Given instruction: Continue the vegetable gardening blog post from the point where it stops.

I also dropped the zucchini from my order after buying some seedlings instead. And then I got home and found I had a packet of zucchini seed all along. Fortunately its expiry date is still a couple of years off so as long as I remember it next year I won’t have to buy seedlings or seed in 2010.

Eggplant was another culling victim. Since I’ve never grown them before and Gloria has never cooked them, I thought I could save a couple of dollars. We probably wouldn’t make much use of them anyway and they’d take up valuable gardening space. [It’s amazing how quickly the garden shrinks when spring growth starts to fill up the bare patches again].

As long as the supplier lives up to its word my order should arrive early next week. Their promised prompt delivery was a big incentive to give them a go.

There was an exciting development in the garden this week. The first sign of life from my potatoes! I had only planted them about three weeks ago and I had never seen results so soon in previous plantings. Hopefully it’s a sign of good things for my potatoes this year. But then again, the growth is probably coming from a stray scrap of peel that survived composting.

On the subject of “tatties”, I planted out a second crop over the weekend, this time in bags that I bought from the digger’s club. I have two bags of Kipfler and two of Nicola. After trying countless other ways of producing potatoes (and failing) I’m trying to remain optimistic about this method. My dad can’t understand why I don’t just stick with the old tried and true method of growing potatoes in the ground like he used to do.

Friday, September 04, 2009

A bit seedy today

I am ready to order my seeds and I’m considering my options. Do I stick with my previous supplier or do I try someone else?

The important factor is delivery time. After leaving things for so long I want my seeds delivered yesterday.

So far I’ve chosen 15 different types of seed to order. Thirteen are vegetables and two are flowers. The choices were not as easy as they should have been and I was troubled by the following questions:

Do I stick with the same things I’ve tried in previous years or should I get more adventurous? Apart from trying some new types of veggies should I change the kind of beans I’ve had in the past?

It’s easy to get used to a particular type of bean, cabbage, beetroot, zucchini (name a veggie of your own choice) and so miss out on a potentially BETTER kind.

(Word and element location data)
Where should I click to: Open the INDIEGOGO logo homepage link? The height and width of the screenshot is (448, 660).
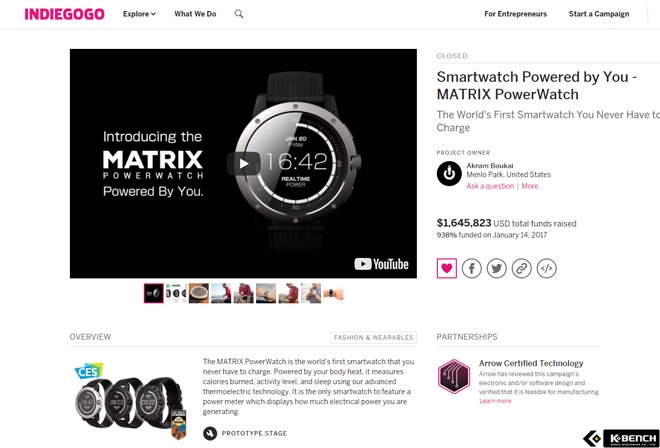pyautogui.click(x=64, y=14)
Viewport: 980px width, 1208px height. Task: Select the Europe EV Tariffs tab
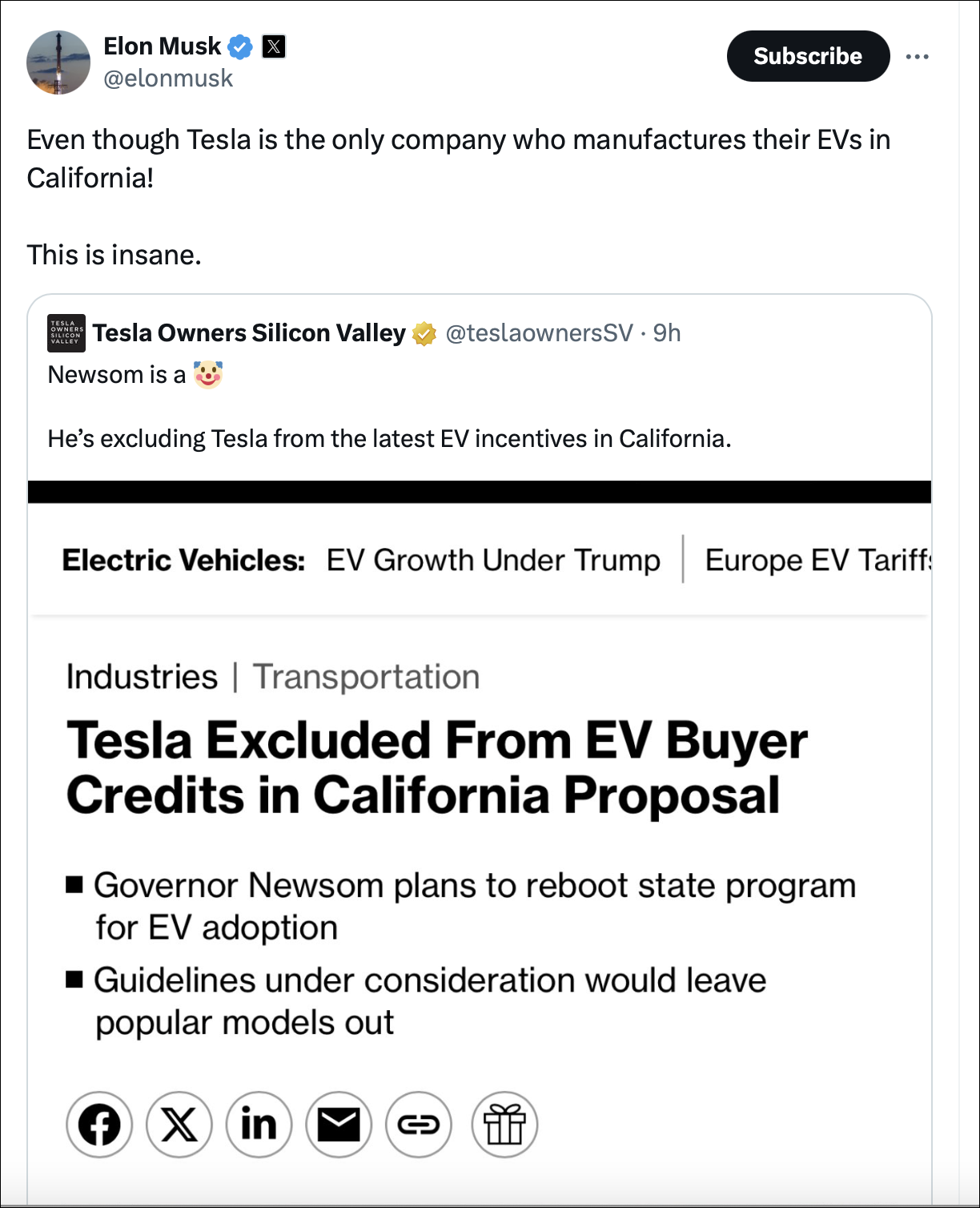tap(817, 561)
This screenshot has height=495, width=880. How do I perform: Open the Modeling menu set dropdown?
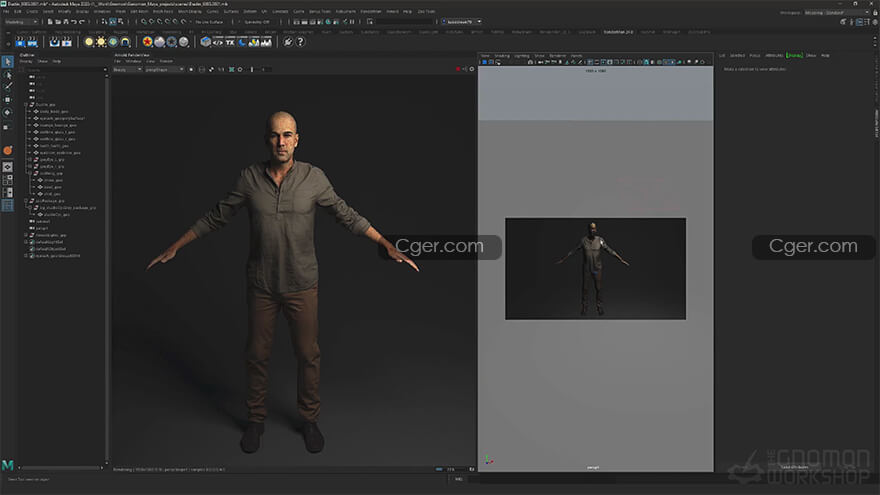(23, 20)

Expected output:
At the moment my garden is growing small turnips and kohlrabi. Both of these were a bit of an experiment. We’ve never bothered with eating turnips in the past, but they seemed like a nice addition for winter casseroles. However, despite being labelled “harvest in 40 days” it has taken 4 months for them to develop enough to use them.
The same kind of thing has happened with the kohlrabi. It should also have been ready 3 months ago but is only just starting to show a swelling in the stem that will hopefully develop into something more or less tennis-ball sized.
(I gave some seedlings to my boss and we have a competition going to see who will be the first to bring a tennis ball sized kohlrabi to work).
Apart from the esteem of beating my boss, I’m not sure what use the mature plant can be put to. Again it was intended to be used in casseroles, but now we are moving into spring casseroles will soon be off the menu until next winter.

On the whole I’ve decided to take a reasonably conservative path, taking only two or three less predictable detours.

The choices so far (probably subject to change):


1) Mary Washington Asparagus
2) Lazy Wife Beans (our usual)
3) Purple King Bean (still beans but trying a different type)
4) Bulls Blood Beetroot (branching out again to see how they compare with our usual “globe beetroot”.
5) Royal Chantenay Carrot (have yet to find a preference – so hopefully this will be the one).
6) Jolly Roger Corn (not much choice available and this one’s picture looked most tempting – oh the subtle power of an advertising image!)
7) Lebanese Cucumber (the only one Gloria seems to like).
8) Black Beauty Eggplant (I’ve never grown or cooked this before but I love Moussaka.)
9) Plum Purple Radish (a change from the French breakfast)
10) Glaskins Perpetual Rhubarb (supposedly bright red).Our current rhubarb has the merest hint of insipid pinkness along predominantly green stems. We wasted a lot while we waited for it to change colour, only realising our mistake when most of it had spoiled.
11) Mesclun Salad Mix (non-hallucinogenic I hope)
12) Zucchini Black Beauty (another vegetable from the stable of the Anna Sewell fan club).
13) Turnip purple top


1) Pentstemon
2) Larkspur

These are all potential ADDITIONS and do not take into account what I already have in my seed collection. The most noticeable absence from the above list is a tomato. Last week I bought the Burkes Backyard magazine and received some free tomato seeds. They have been sown and are hopefully germinating in a makeshift indoor "greenhouse" (a clear plastic storage container in the garage).

Tuesday, September 01, 2009

The Resprouting of Optimism

Winter is officially over and very slowly I’m discovering some encouraging signs in the garden. It has lacked any serious winter character since our Cootamundra Wattle fell apart a year and a half ago.

According to neighbours the wattle was a very old tree and it had obviously endured some very heavy-handed pruning in the past which left some very ugly stumps in the place of former branches.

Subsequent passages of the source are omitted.